■ **TASK INSTRUCTIONS**: Write out the stretch of the Astros post below word for word, starting with "Thursday, October 20, 2005" and going on through "Cardinals' worst nightmare.".

■ **PASSAGE PROVIDED**:
Thursday, October 20, 2005

So ... what's the answer to Albert Pujols' crushing Game 5 HR?

This guy. He's a 5' 11", 175 lb. ball of fire from Weir, Mississippi. Meet the NLCS MVP and the Cardinals' worst nightmare.

Long before 28-year-old Roy Oswalt was born, many Houston fans were spending their Octobers watching the heavyweights of baseball in the World Series. No more. Chicago, here we come.

As my sons started looking ahead to the World Series in the ninth inning last night, I chastized them again for their youthful exuberance. Monday night's crushing loss was just the latest in a long line of disappointing Astros' playoff foibles. Then, to my horror, Fox put up "Astros @ Chicago" for World Series Game 1, before the last out was recorded. I chastized Fox accordingly, and then Mark Grudzilanek got a solid single to left. More nerves. Then, the majestic routine fly ball to right field was snared by Jason Lane, and the Cutter family (the males at least) let the jubilation go. Oh, boy. No dogpile yet,though. We are saving that for the World Series.

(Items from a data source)
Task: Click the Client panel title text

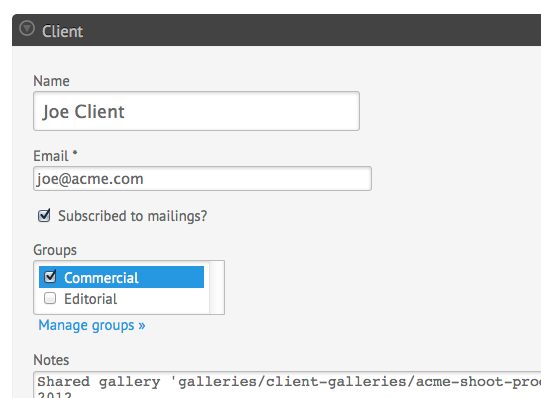Action: pyautogui.click(x=62, y=31)
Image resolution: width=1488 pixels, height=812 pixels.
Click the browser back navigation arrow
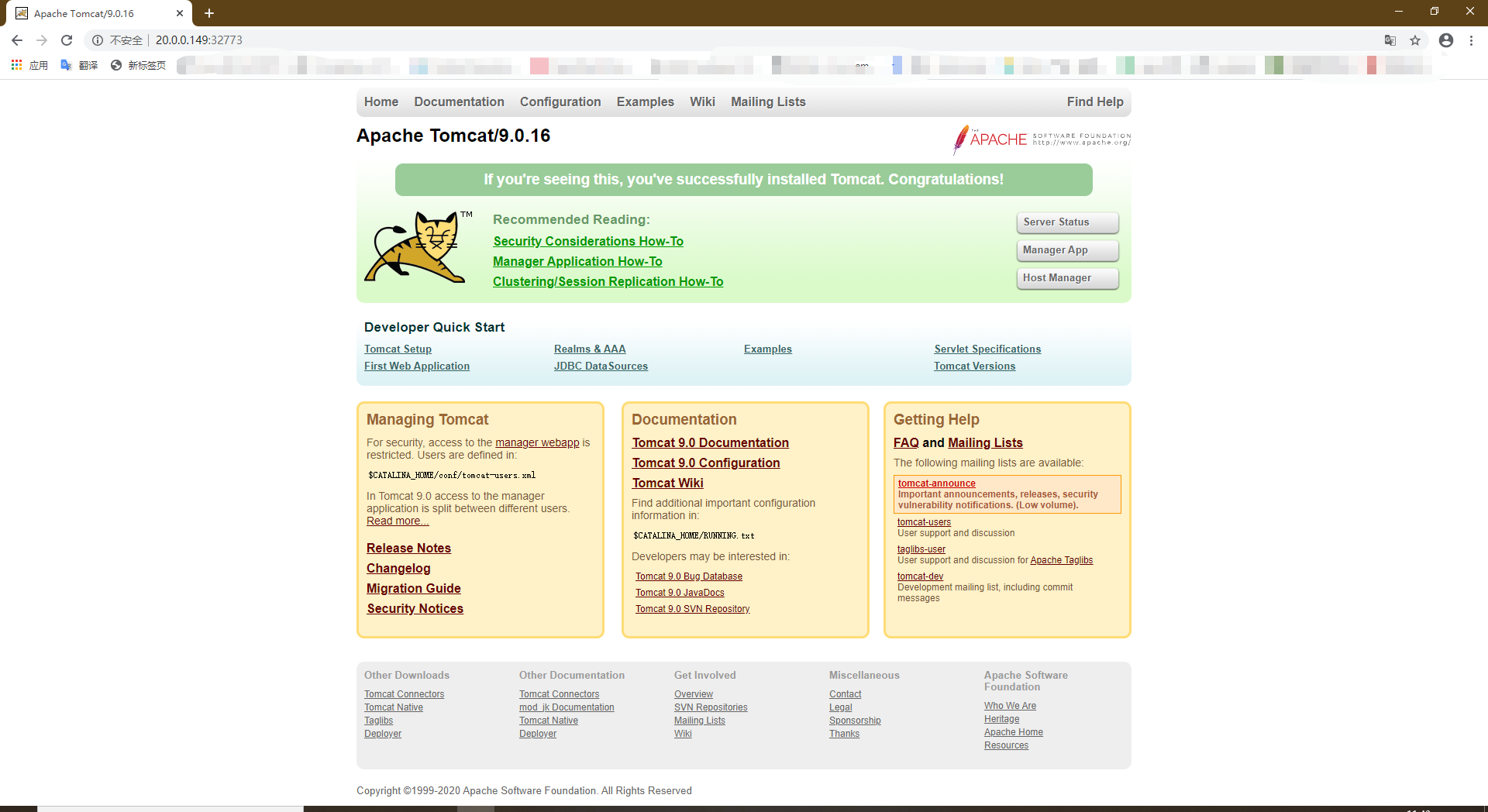pyautogui.click(x=16, y=40)
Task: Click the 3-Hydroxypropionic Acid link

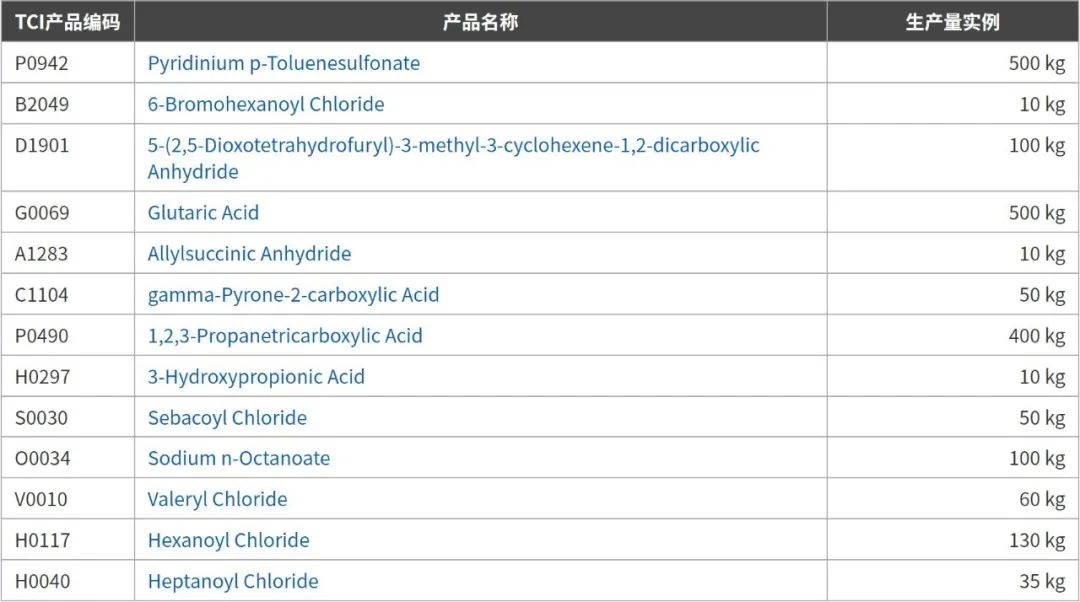Action: pyautogui.click(x=256, y=377)
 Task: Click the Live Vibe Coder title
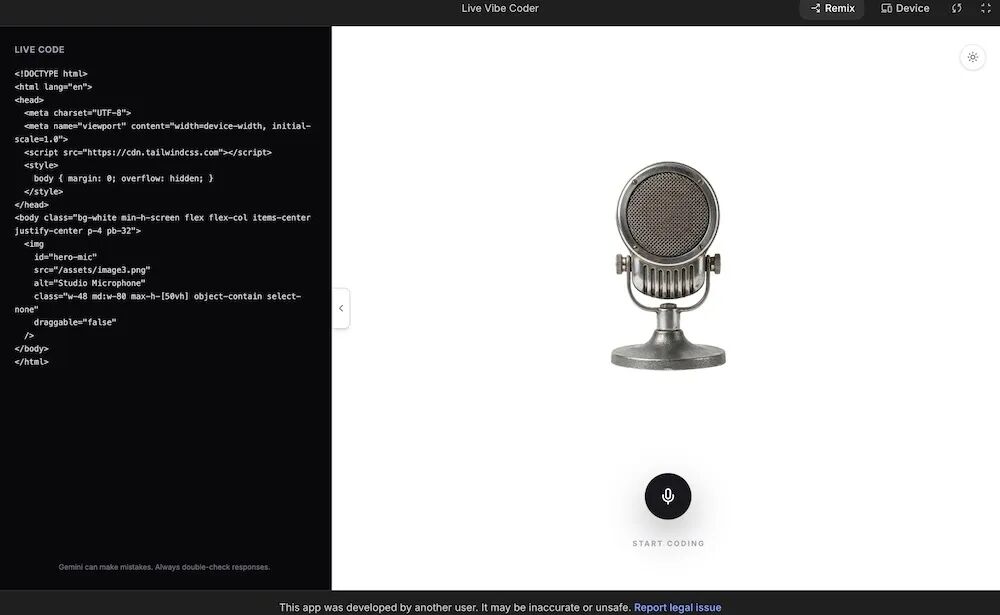click(499, 8)
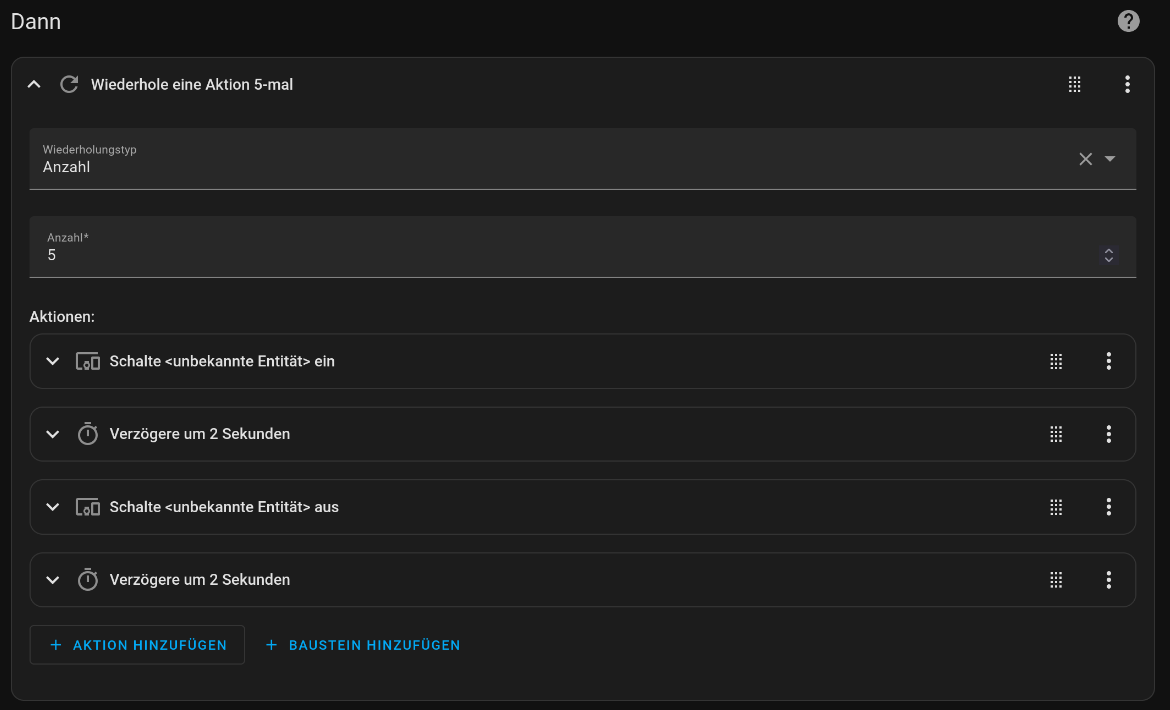Open three-dot menu of the repeat action

[1127, 85]
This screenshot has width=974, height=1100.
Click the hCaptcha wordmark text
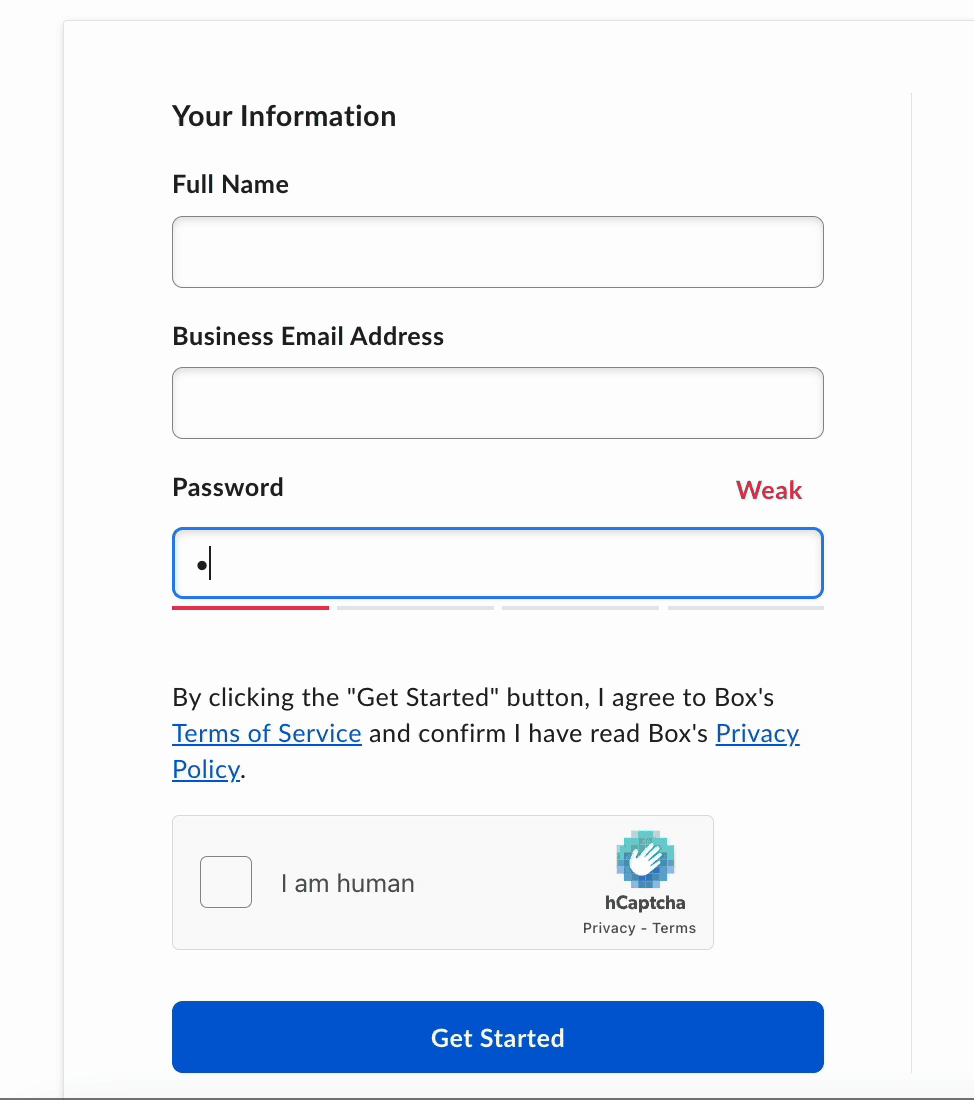point(645,903)
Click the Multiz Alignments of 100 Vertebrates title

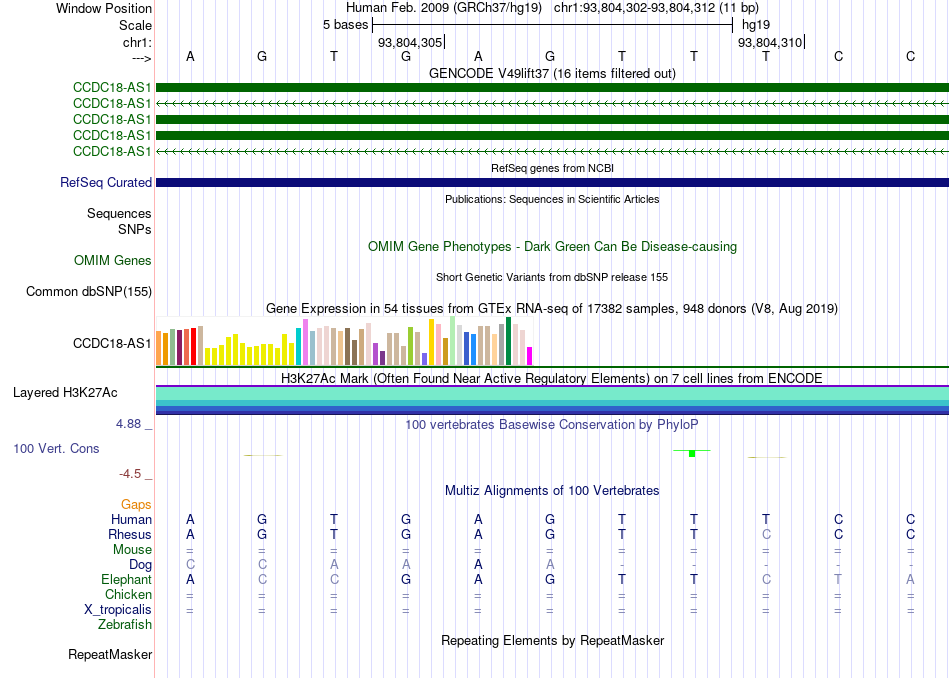[x=552, y=490]
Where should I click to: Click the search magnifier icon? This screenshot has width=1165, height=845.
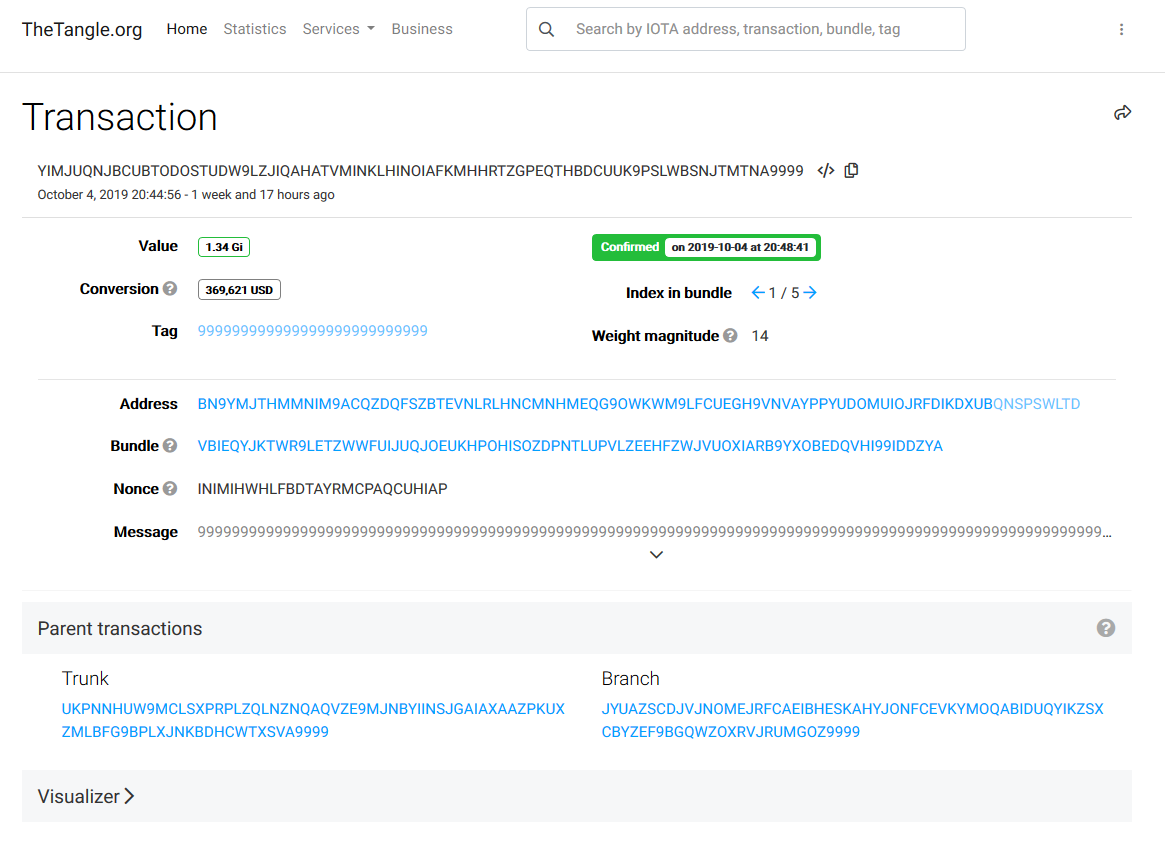click(546, 29)
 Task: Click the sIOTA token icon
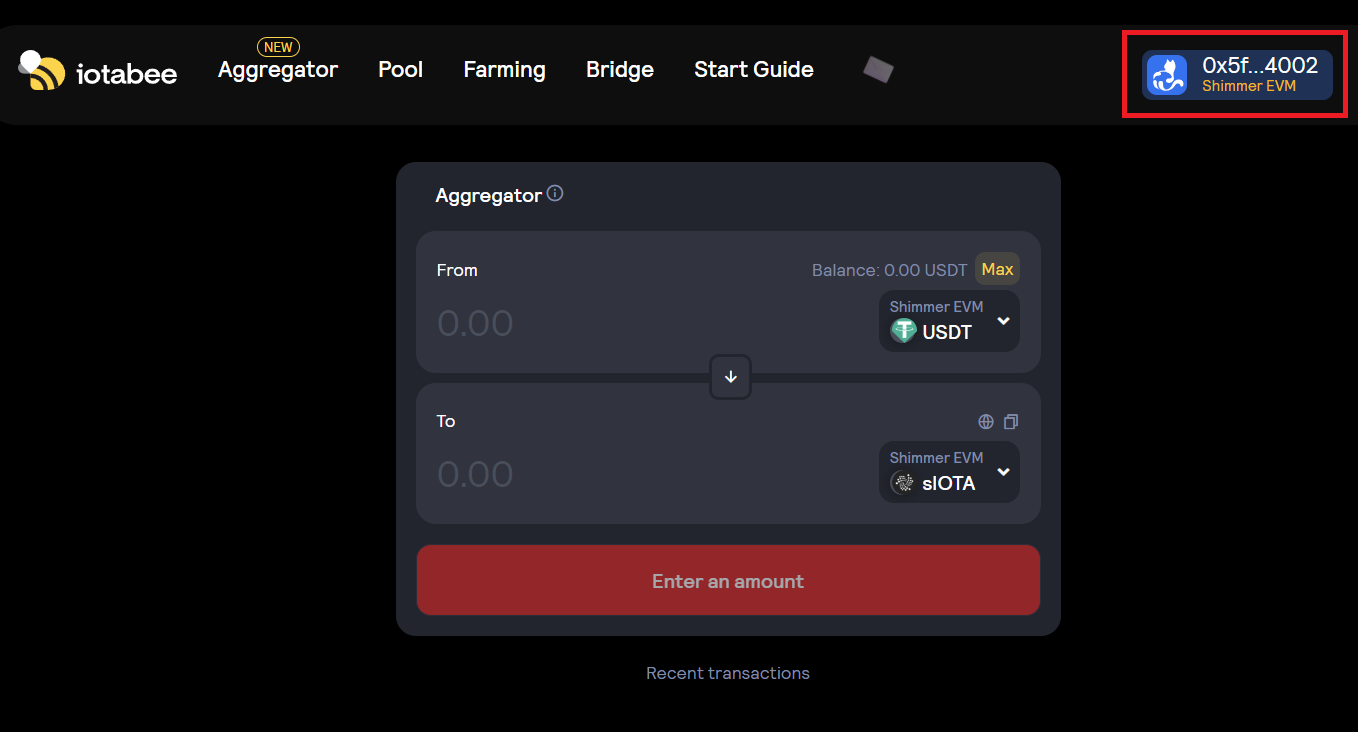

■ **EXERCISE SOLUTION**:
Thursday, October 20, 2005

So ... what's the answer to Albert Pujols' crushing Game 5 HR?

This guy. He's a 5' 11", 175 lb. ball of fire from Weir, Mississippi. Meet the NLCS MVP and the Cardinals' worst nightmare.